I am new to the business and bought a refurbished Melco EMC 10T. It has starter thread in it but I don't know how to put the spool thread through it. Does anyone know where I can find a users manual or some decent YouTube videos? Can anyone give me step by step instructions?

Thanks,
Jason


----------



## Liberty (Jul 18, 2006)

So it has thread running from the spool stand to the needle? Just put your spool on the stand, tie a square knot to the thread already running through the path, then from the needle just pull the new thread through.

I think that's your question? Ask away if you need more help. I'm not aware of a video, but the thread path on the EMT10T is the same so you could search that also.


----------



## PhenomDnP (May 15, 2012)

Yes. Every needle has thread running from the needle to the thread post. I will try that tonight. I really would like to start playing with it. My goal is to be up and running on June 1st. Also, I saw a video for converting from floppy to USB. Does anyone know where to purchase the equipment to do this?

Thanks,

Jason


----------



## Bigmacatac (Oct 18, 2011)

i have some owners manuals on pdf but uploading them to the forum
isn't working.


http://www.melco-service.com/UserFiles/File/2009/Conventional/110304a.pdfggQ

this is a link to a pdf on line for the emc10 manual.

Melco Technical Support Center:

this link is for all melco machine support on software and manuals


----------



## Bigmacatac (Oct 18, 2011)

Jason,

i have some Melco machines for sale here in the forum.

go to the TF Classified and look for industrial embroidery machines.

click on my name and it will private message me.

we can continue our discussion from there.

Gary


----------



## Liberty (Jul 18, 2006)

I'm not sure you can convert an EMC machine to USB? You are also going to need old style 720K floppies I think.


----------



## Bigmacatac (Oct 18, 2011)

There is a USB emulator for the melco emc series. it hooks up just like the floppy drive.


----------



## PhenomDnP (May 15, 2012)

Thanks, BigMacAtac.
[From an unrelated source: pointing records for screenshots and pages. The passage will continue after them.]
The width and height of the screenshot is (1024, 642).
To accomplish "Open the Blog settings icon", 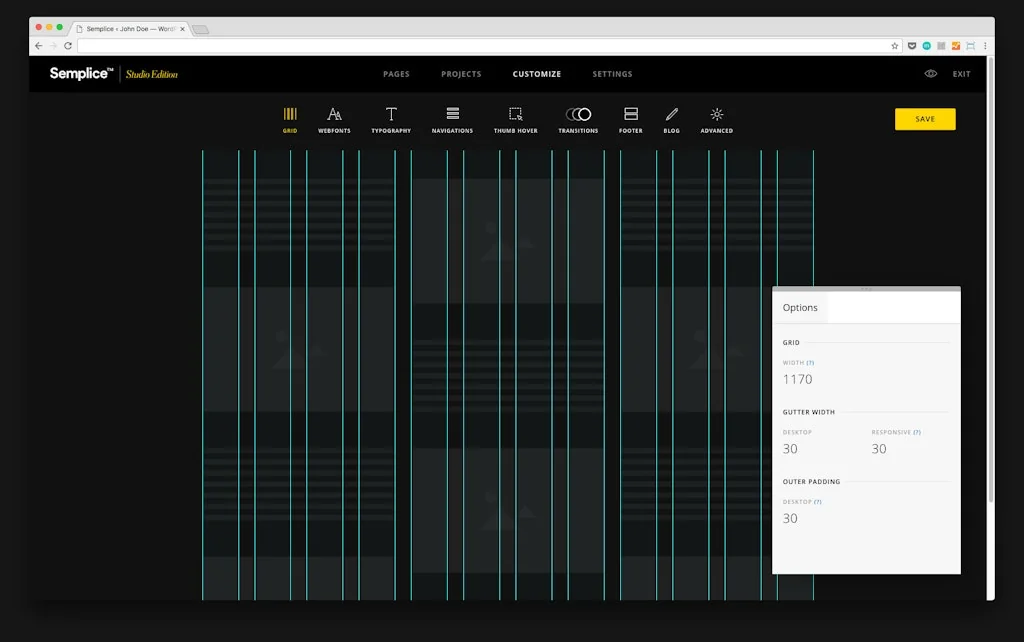I will (671, 113).
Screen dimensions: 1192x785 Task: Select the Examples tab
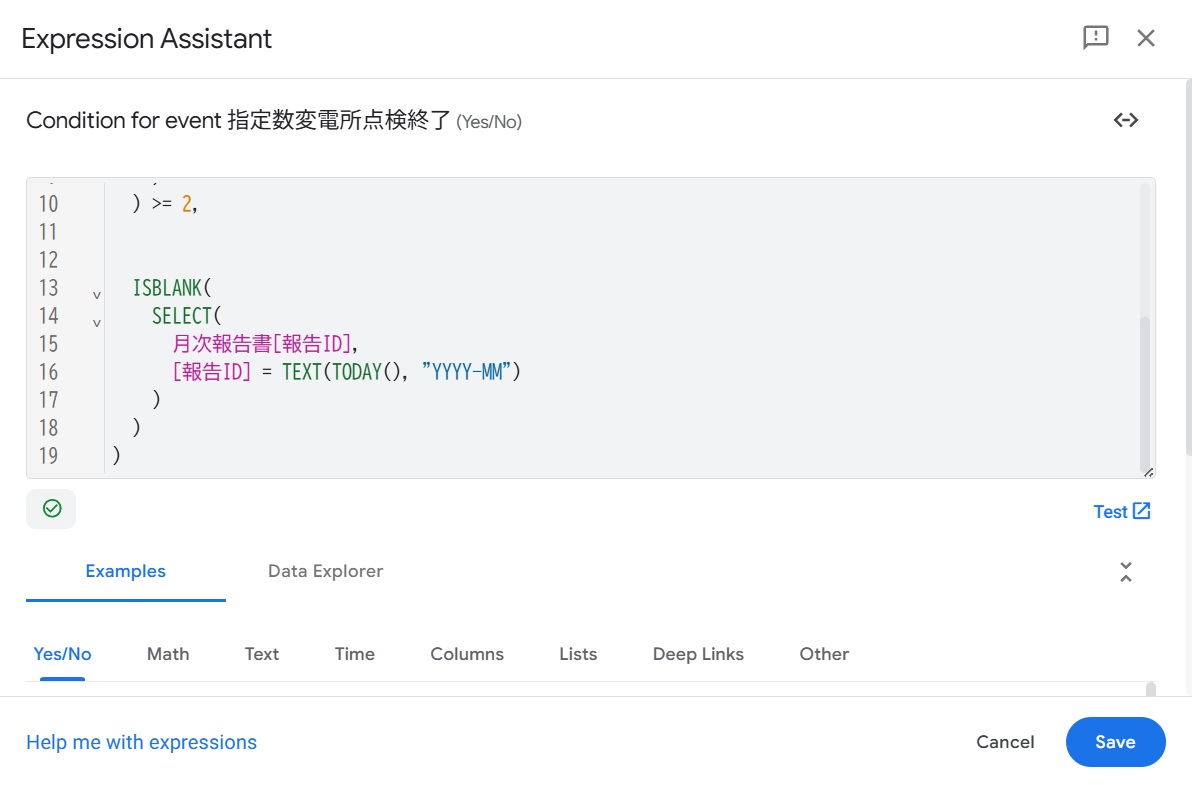126,571
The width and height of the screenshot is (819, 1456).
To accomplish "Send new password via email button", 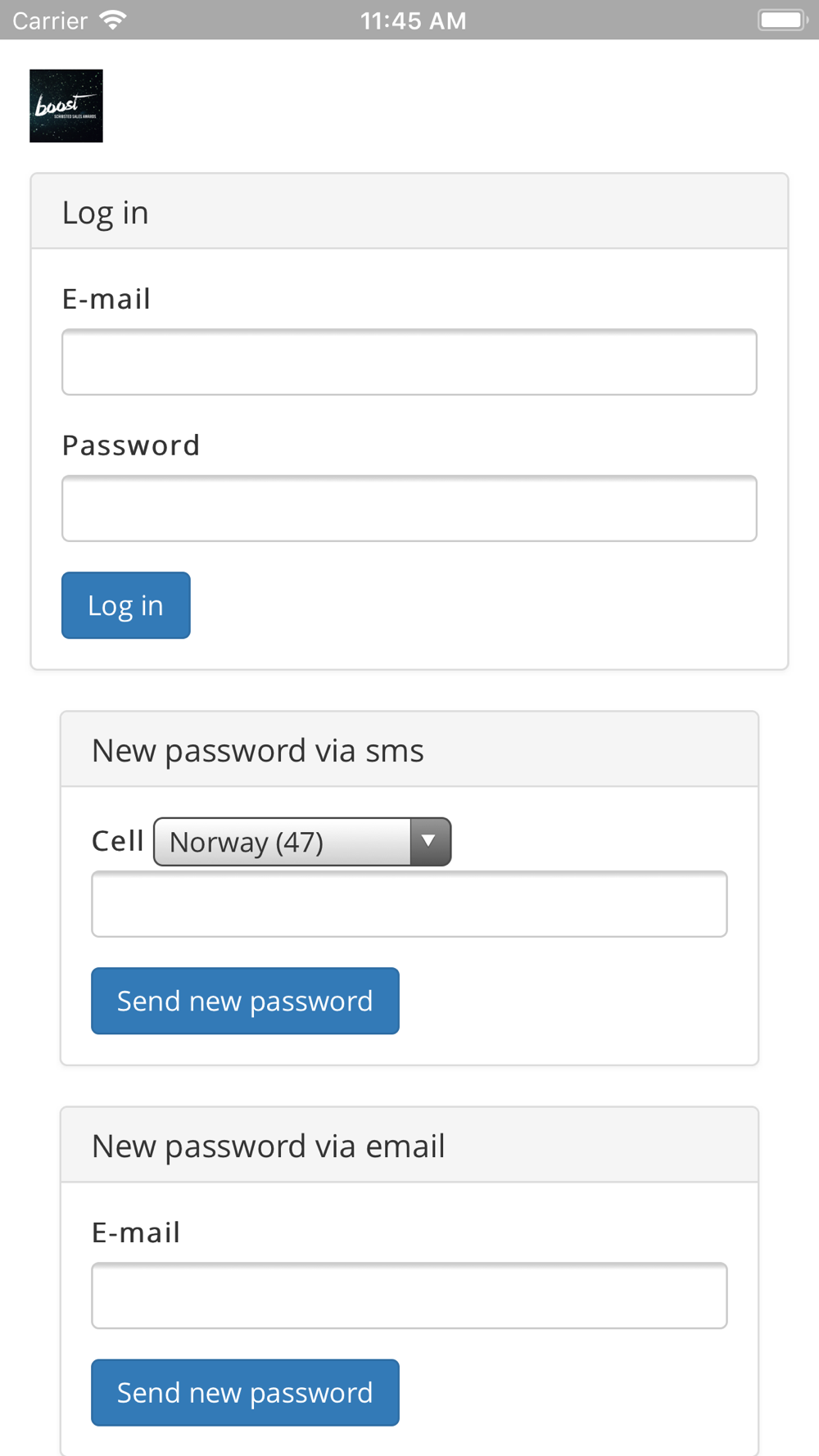I will coord(245,1392).
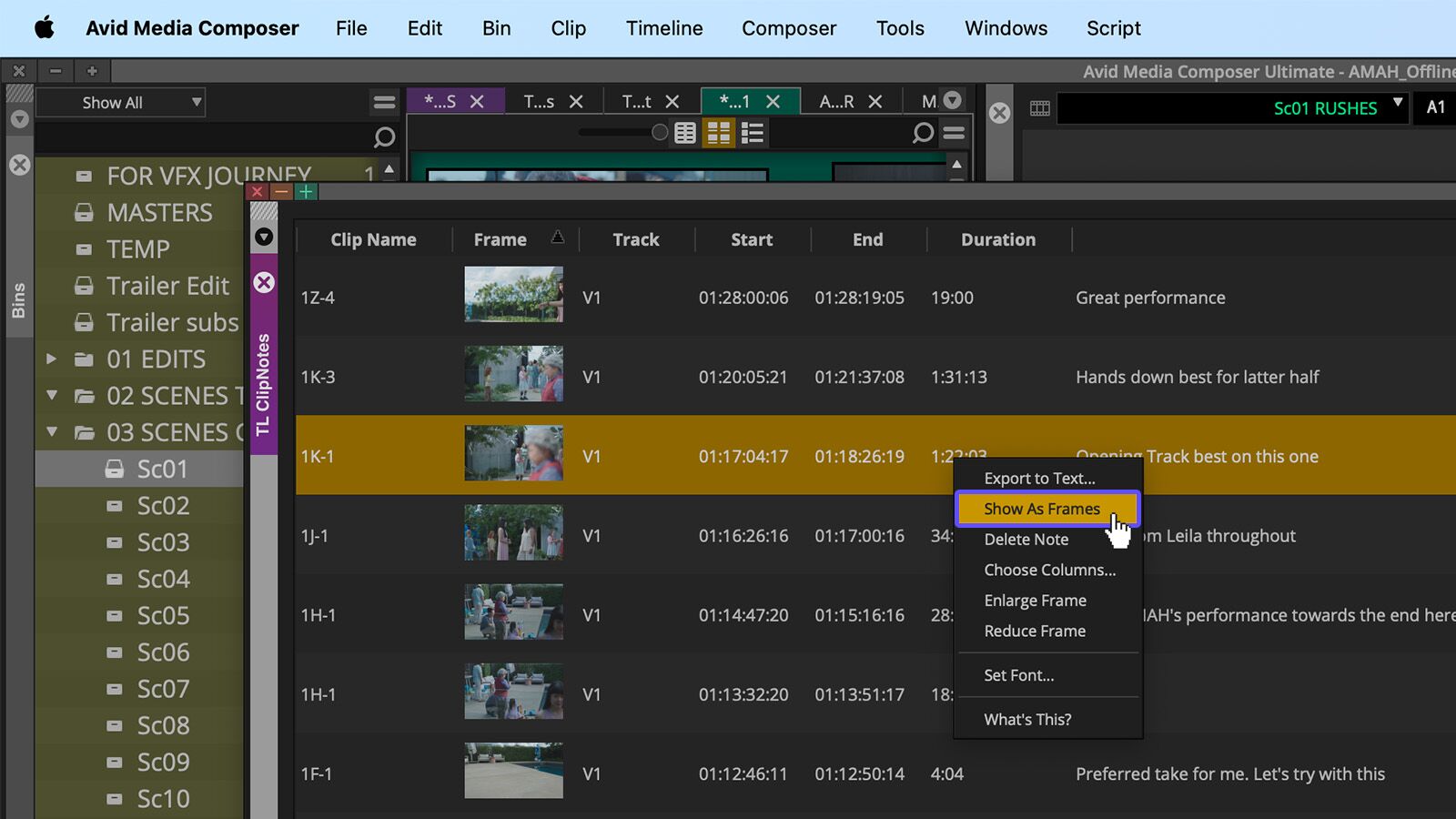Screen dimensions: 1456x819
Task: Select the Frame view icon
Action: [718, 133]
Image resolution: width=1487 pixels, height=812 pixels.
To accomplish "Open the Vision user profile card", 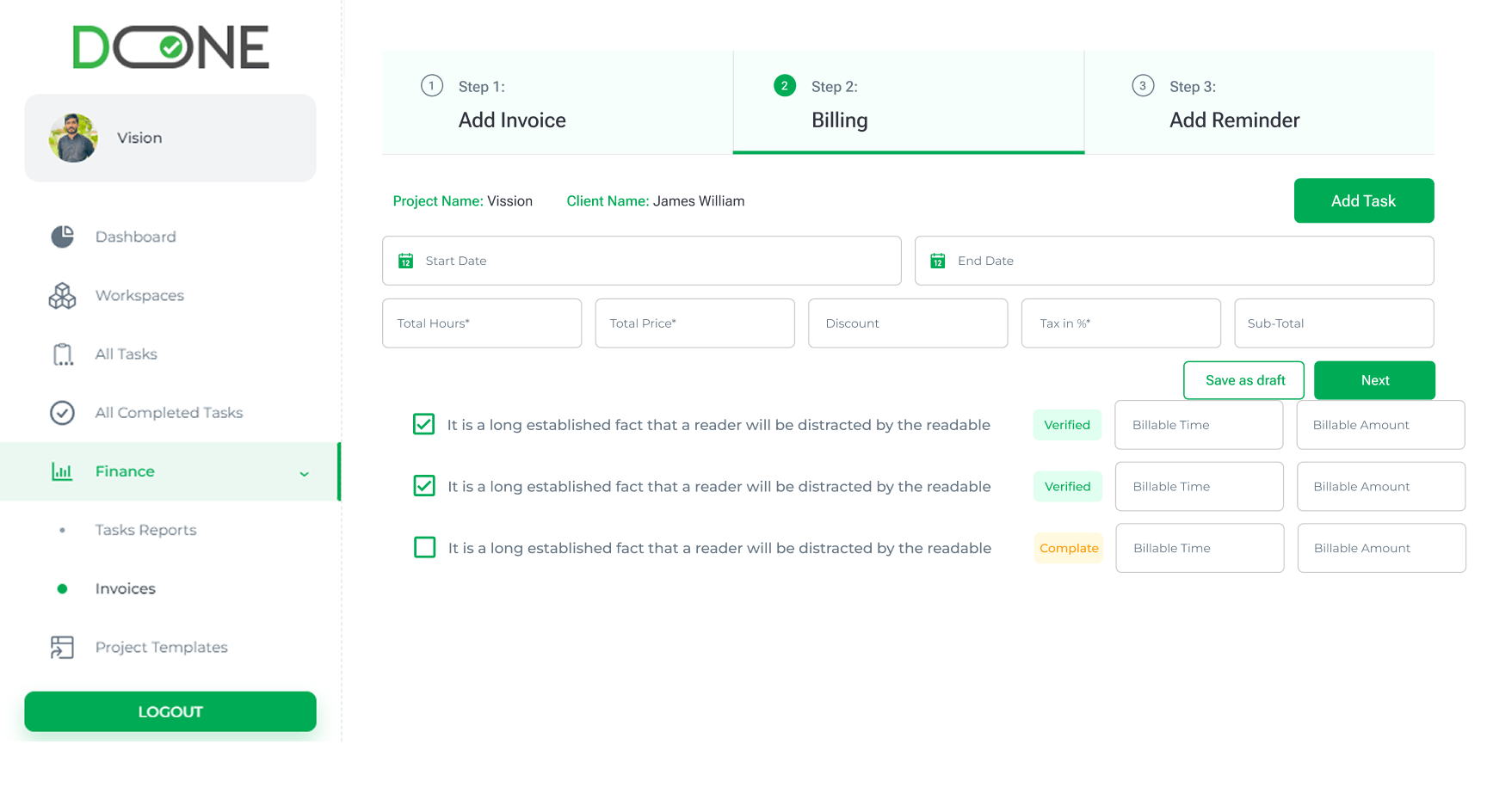I will [170, 138].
Where do I get it?


----------



## Bigmacatac (Oct 18, 2011)

Floppy to USB Upgrades for most all machines!!!! | eBay

275 + shipping
___________________________________________________________

Floppy Emulator for Embroidery Machines | eBay

75 + shipping


----------



## PhenomDnP (May 15, 2012)

Any idea where I can buy replacement needles for my Melco. Had a few issues with my first day of testing. Will any embroidery needle work or are they machine specific?

Thanks,
Jason


----------



## Bigmacatac (Oct 18, 2011)

*Schmetz Embroidery Needles*

An excellent needle for machine embroidery with all polyester and rayon embroidery threads. This should be the only needle you require for nearly all your embroidering!


These needles have a special scarf (the groove in the back) and a somewhat larger eye than regular needles, both of which help to prevent thread breakage when used at high speed in home embroidery machines.

Size 75/11 is suitable for most embroidery on light to medium weight fabrics; use a larger size 90/14 needle when sewing heavier fabrics such as a heavy knit or fleece. If you're embroidering with metallic thread, we recommend the Schmetz Metallica needle (see below.)

Available in sizes 75/11, 90/14 or as an assortment which contains 3 size 75/11 and 2 size 90/14.

You really only have to match the needle size any brand will do. check ebay.


----------



## PhenomDnP (May 15, 2012)

Thanks, I really appreciate it. 

J


----------



## PhenomDnP (May 15, 2012)

I have this machine running but for some reason I am getting thread twisting and breaking. It is very frustrating because everything looks the same, all the thread and needles have been replaced and are the same, but some work perfectly and other twist and break. 

HELP!!!


----------